Previous research shows that mood and anxiety disorders are risk factors of suicide [18], including both unipolar and bipolar mood disorders [19], especially in the early phases of illness [20]. In addition, borderline personality disorder is associated with an elevated risk of completed suicide, especially among individuals with multiple hospitalizations [21].

Despite the large body of research on suicide and substance use and psychiatric co-morbidity, relatively few studies have assessed predictors of suicide in people with psychoactive DUD. A recent study found that both self-reported psychiatric symptoms and psychiatric treatment history independently predicted completed suicide among people with DUD [22]. However, beyond this single study, there is a paucity of research that has examined risk factors associated with suicide completion in individuals with DUD.

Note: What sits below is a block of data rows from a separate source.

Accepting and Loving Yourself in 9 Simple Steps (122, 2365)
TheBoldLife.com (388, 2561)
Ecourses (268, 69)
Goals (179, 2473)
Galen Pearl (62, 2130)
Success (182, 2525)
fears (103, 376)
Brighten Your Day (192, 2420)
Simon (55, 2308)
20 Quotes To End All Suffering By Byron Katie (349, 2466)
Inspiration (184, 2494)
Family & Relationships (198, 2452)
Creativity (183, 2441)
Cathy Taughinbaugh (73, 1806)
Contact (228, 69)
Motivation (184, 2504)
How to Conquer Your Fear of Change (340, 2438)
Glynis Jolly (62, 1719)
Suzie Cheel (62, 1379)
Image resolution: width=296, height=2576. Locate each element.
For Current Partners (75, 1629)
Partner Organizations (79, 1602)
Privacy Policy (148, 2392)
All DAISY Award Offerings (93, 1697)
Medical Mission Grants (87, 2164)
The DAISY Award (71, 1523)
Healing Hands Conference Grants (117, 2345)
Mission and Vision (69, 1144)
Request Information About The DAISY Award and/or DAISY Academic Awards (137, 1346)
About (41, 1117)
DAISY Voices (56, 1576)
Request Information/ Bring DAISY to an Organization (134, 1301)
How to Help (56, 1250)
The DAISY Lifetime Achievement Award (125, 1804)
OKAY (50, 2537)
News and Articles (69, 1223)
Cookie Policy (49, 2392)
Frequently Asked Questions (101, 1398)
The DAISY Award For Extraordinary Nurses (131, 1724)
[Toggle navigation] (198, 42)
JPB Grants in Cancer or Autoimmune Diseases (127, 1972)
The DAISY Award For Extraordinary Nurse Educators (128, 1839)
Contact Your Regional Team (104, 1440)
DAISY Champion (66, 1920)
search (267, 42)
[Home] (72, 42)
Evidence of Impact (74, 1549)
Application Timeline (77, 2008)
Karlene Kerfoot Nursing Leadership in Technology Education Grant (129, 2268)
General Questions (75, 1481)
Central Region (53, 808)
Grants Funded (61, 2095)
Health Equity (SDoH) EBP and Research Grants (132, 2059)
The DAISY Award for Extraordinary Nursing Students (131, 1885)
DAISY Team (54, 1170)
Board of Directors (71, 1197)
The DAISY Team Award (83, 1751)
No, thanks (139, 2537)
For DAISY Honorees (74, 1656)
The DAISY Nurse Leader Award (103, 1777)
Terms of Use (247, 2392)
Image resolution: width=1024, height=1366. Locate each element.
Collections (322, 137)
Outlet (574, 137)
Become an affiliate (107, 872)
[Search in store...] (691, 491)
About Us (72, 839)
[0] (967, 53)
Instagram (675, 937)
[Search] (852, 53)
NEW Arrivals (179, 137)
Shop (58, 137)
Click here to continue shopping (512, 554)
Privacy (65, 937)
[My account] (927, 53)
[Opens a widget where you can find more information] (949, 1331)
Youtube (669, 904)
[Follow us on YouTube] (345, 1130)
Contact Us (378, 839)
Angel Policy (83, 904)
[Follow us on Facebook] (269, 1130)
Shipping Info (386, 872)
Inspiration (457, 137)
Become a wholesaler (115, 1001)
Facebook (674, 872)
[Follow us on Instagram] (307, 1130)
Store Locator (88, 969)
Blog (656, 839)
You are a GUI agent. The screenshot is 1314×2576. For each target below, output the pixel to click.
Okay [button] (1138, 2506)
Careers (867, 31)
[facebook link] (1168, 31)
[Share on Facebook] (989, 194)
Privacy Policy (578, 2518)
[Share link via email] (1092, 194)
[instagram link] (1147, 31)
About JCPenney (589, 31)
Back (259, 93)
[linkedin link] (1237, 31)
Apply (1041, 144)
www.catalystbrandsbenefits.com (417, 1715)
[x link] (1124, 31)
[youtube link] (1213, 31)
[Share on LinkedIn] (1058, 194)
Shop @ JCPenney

The present study had two aims: [1] to assess excess mortality due to suicide among people treated for DUD in Denmark, and [2] to describe socio-demographic and clinical risk factors associated with completed suicide.

Methods

Data

The present study used data from multiple Danish national registers, all of which are continuously updated.

The Civil Registration System was established in 1968 and includes unique individual identification number, name, gender, date of birth, place of birth and residence, citizenship, identity of parents and spouses [23].

The Registry of Drug Abusers in Treatment has been recording information on people seeking treatment for DUD in publically funded treatment centers under the Danish social services since 1996 [24].

The National Patient Register was established in 1977 and contains personal and admission data for secondary care. The personal data include the unique identification number, municipality, and region of residence. The admission data include hospital and department codes, admission type, patient contact type (inpatient, outpatient, or emergency department), referral information, contact reason, and dates of admission and discharge [25].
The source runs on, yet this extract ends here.